On Memorial Day 1919, having returned to his family's farm, Hearst was swimming with his friends in the Cedar River. He dove off the dock into the river, not realizing that, over the winter, it had become dangerously shallow. He hit the bottom with his head, fractured his spine, and was left substantially paralyzed for the rest of his life. That moment in his life, he said, was "my nineteenth year where footsteps end". In the long process of recovering, he came up with ingenious workaround ways by which he could contribute to the operation of the farm, but, as his disability worsened, he increasingly turned to write about plants, animals, and people through the eyes of a Midwestern farmer.

==Writing career==
Hearst's early published work appeared in Wallaces Farmer magazine. Over many years, his work was also published in The Nation, Prairie Schooner, Ladies' Home Journal, The Saturday Evening Post, Harper's, the Saturday Review, Commonweal, the North American Review, Poetry, the Chicago Jewish Forum, Canadian Poetry Magazine, The Sparrow, Educational Leadership, The Instructor, America, the American Friends Magazine, The Iowan, Kansas Magazine, Hawk and Whippoorwill, Compass Review, Poetry Dial, Discourse, The Humanist, theWormwood Review, Iowa English Workshop, Voyages to the Inland Sea, the Virginia Quarterly Review, Heartland, The Christian Science Monitor, Growing Up in Iowa and newspapers across the United States.
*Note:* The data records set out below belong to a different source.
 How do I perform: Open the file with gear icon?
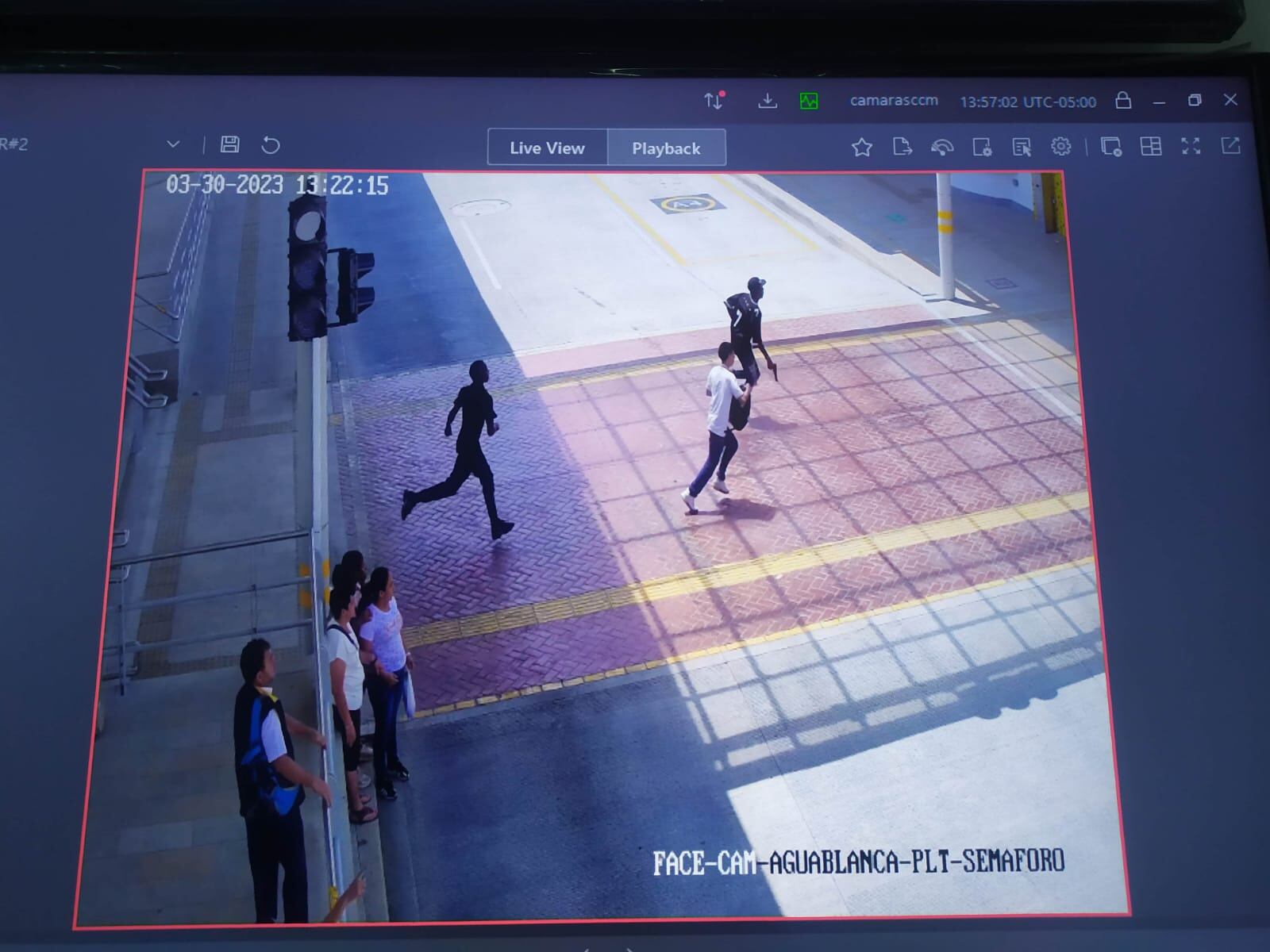tap(982, 148)
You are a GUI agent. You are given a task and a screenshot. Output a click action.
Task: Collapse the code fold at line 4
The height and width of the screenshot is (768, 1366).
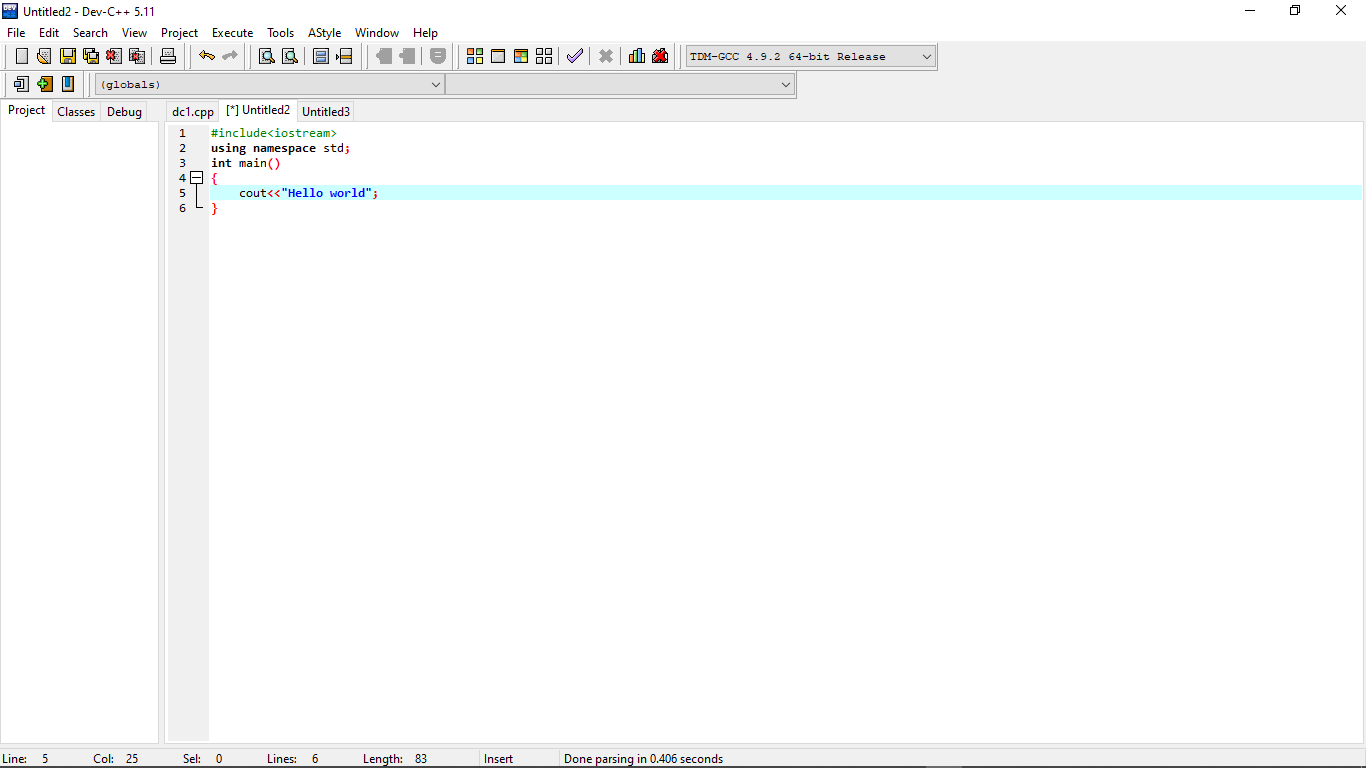(197, 177)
He was the author of ten volumes of poetry: Country Men (1937, 1938, 1943), The Sun at Noon (1943), Man and His Field (1951), A Limited View (1962), A Single Focus (1967), Dry Leaves (1975), Shaken by Leaf Fall (1976), Proved by Trial (1977), Snake in the Strawberries (1979), and Landmark and Other Poems (1979). Five other collections of his poetry were published posthumously: Selección de poemas de James Hearst: antologia bilingüe (1992), A Country Man (1993), Selected Poems (1994), The Complete Poetry of James Hearst (2001) and Planting Red Geraniums: Discovered Poems of James Hearst (2017).
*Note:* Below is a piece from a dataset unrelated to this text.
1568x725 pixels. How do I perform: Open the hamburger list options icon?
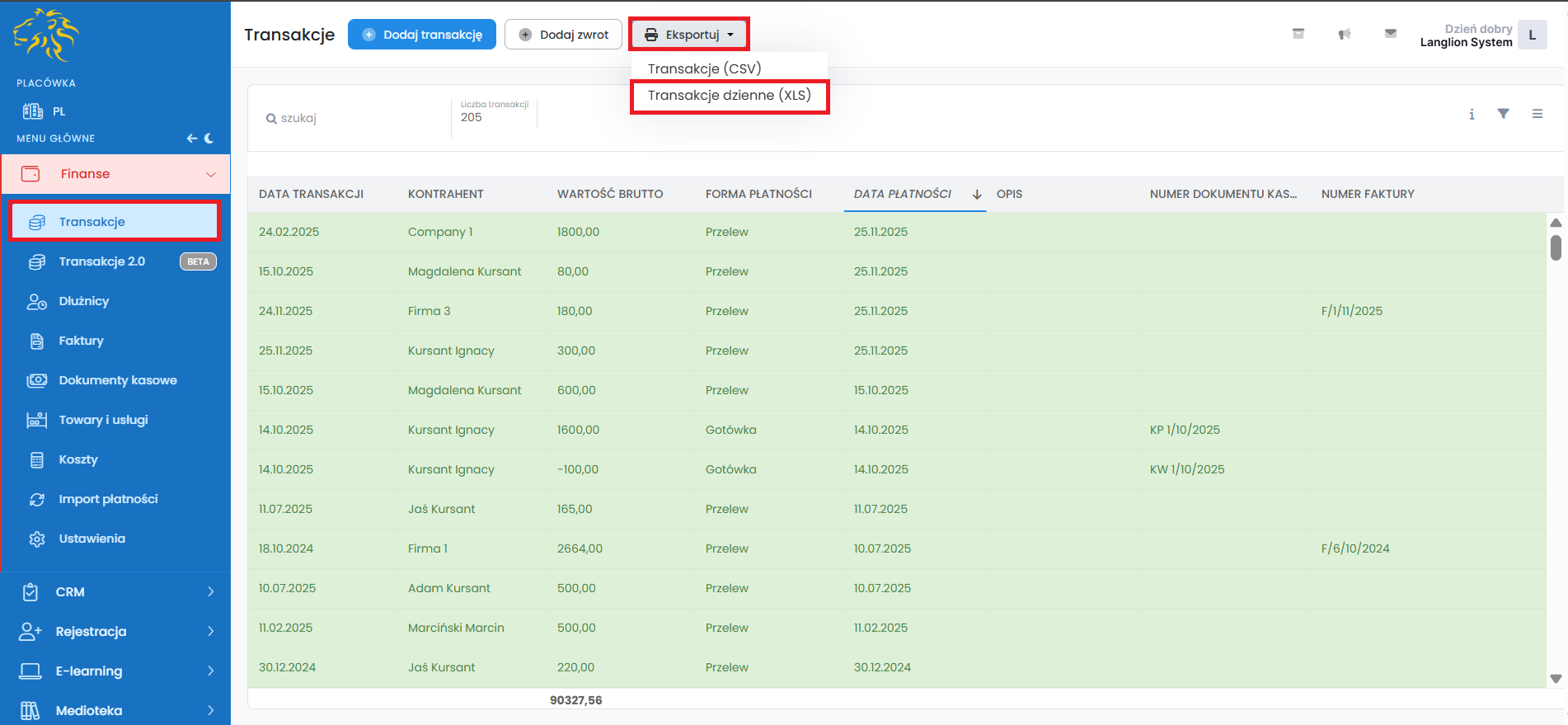click(x=1537, y=114)
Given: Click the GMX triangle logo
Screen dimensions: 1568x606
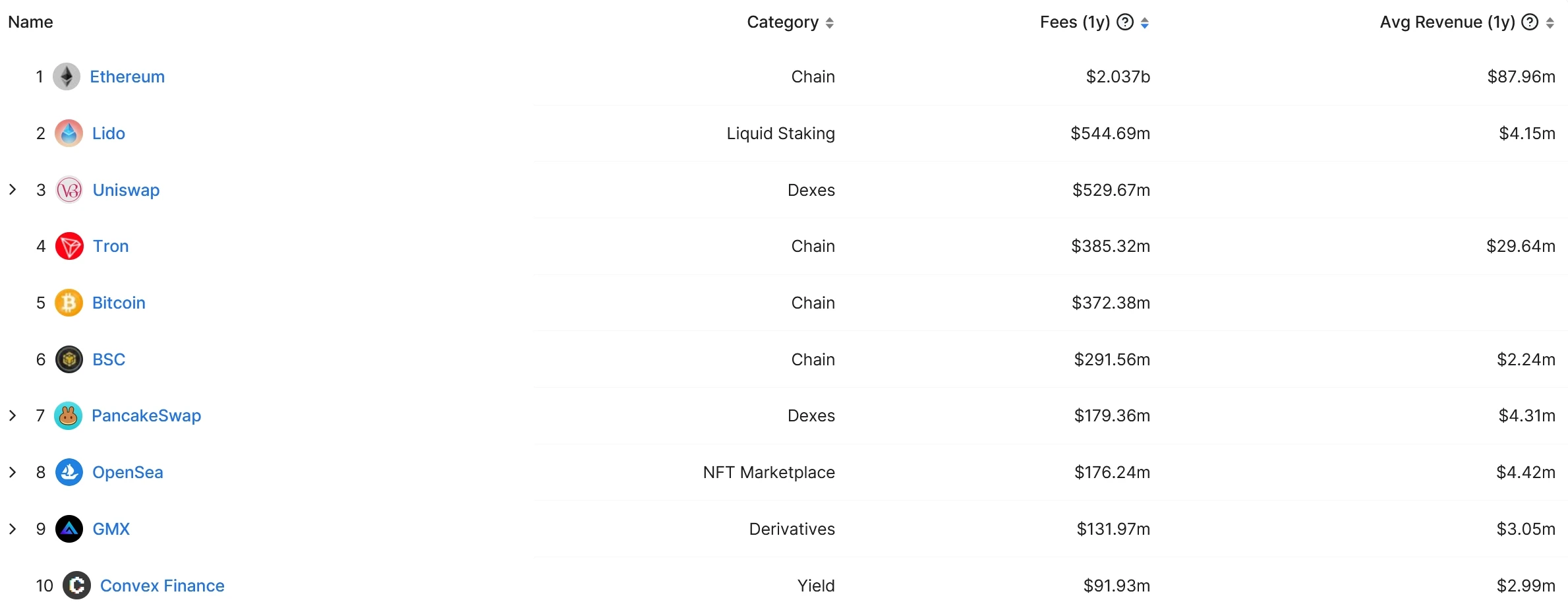Looking at the screenshot, I should (x=69, y=530).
In addition, he produced three books of prose: Bonesetter's Brawl (1979, novel co-written with Carmelita Calderwood), My Shadow Below Me (1982, an autobiography) and Time Like a Furrow: Essays (1982).
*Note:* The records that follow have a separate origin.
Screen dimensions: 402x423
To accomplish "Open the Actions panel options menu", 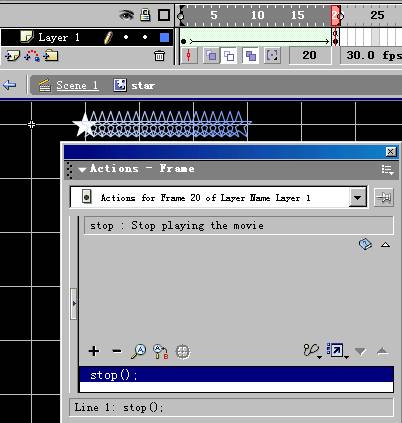I will click(x=388, y=169).
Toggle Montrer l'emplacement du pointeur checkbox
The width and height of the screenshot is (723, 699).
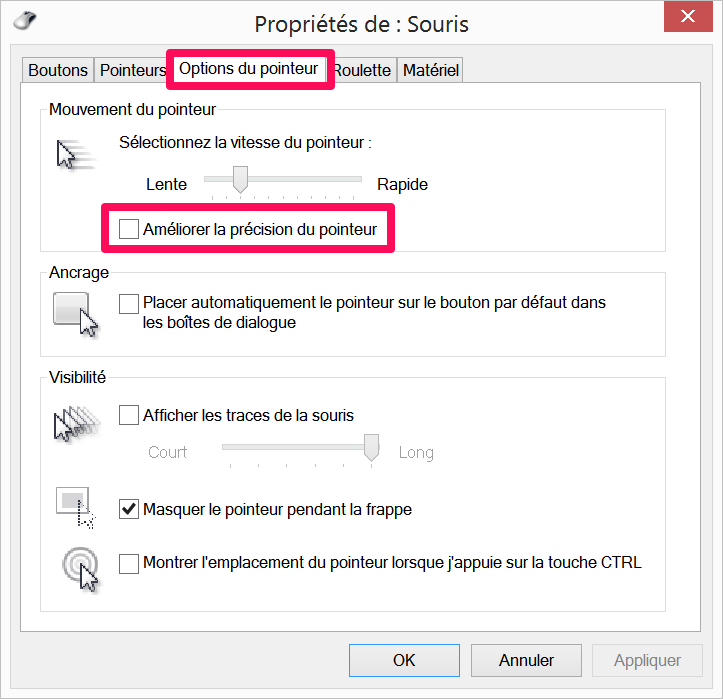point(129,564)
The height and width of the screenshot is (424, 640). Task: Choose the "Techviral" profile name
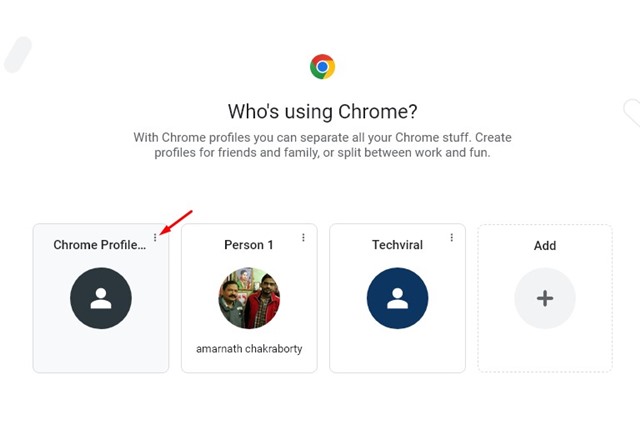click(397, 245)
The fall 1974 issue of the North American Review, an award-winning literary magazine published at UNI, was designated a "James Hearst Issue". It featured Hearst's poetry, a checklist of his published works, a narrative of his life, and other's observations about the significance of his writings. Each year, the same magazine sponsors a competition called the James Hearst Poetry Prize.

==Personal life==
Hearst married Carmelita Calderwood, of Marion, Iowa, in 1944. They were friends for twenty years before marrying. They were married for five years when Carmelita developed cancer. She died two years later on October 9, 1951. Following the death of his first wife, Hearst married Meryl Norton on December 5, 1953.

==Later life==
Hearst was on the faculty at University of Northern Iowa from 1941 to 1975, during which time he held classes in the basement of his and his wife's home at 304 West Seerley Boulevard in Cedar Falls. Following the deaths of James and Meryl Norton Hearst (in 1983 and 1987, respectively), their residence (as specified in James Hearst's will) became the property of the City of Cedar Falls "to be used as a community arts center". After substantial expansion and redesign, the house began to function officially as the James and Meryl Hearst Center for the Arts in May 1989.

==Sources==
- Scott Cawelti, ed., The Complete Poetry of James Hearst. Iowa City, Iowa: University of Iowa Press, 2001. ISBN 0-87745-757-3.
- James Hearst, My Shadow Below Me. Ames, Iowa: State University of Iowa Press, 1981. ISBN 0-8138-1136-8.
- James Hearst, Time Like a Furrow: Essays. Iowa City, Iowa: State History Society of Iowa, 1981. ISBN 0-89033-005-0.
- Wayne Lanter, Threshing Time: A Tribute to James Hearst. River King Press, 1996. ISBN 0-9650764-0-7.
- Robert J. Ward, James Hearst: A Bibliography of His Work. Cedar Falls, Iowa: North American Review, 1980. ISBN 0-915996-04-9.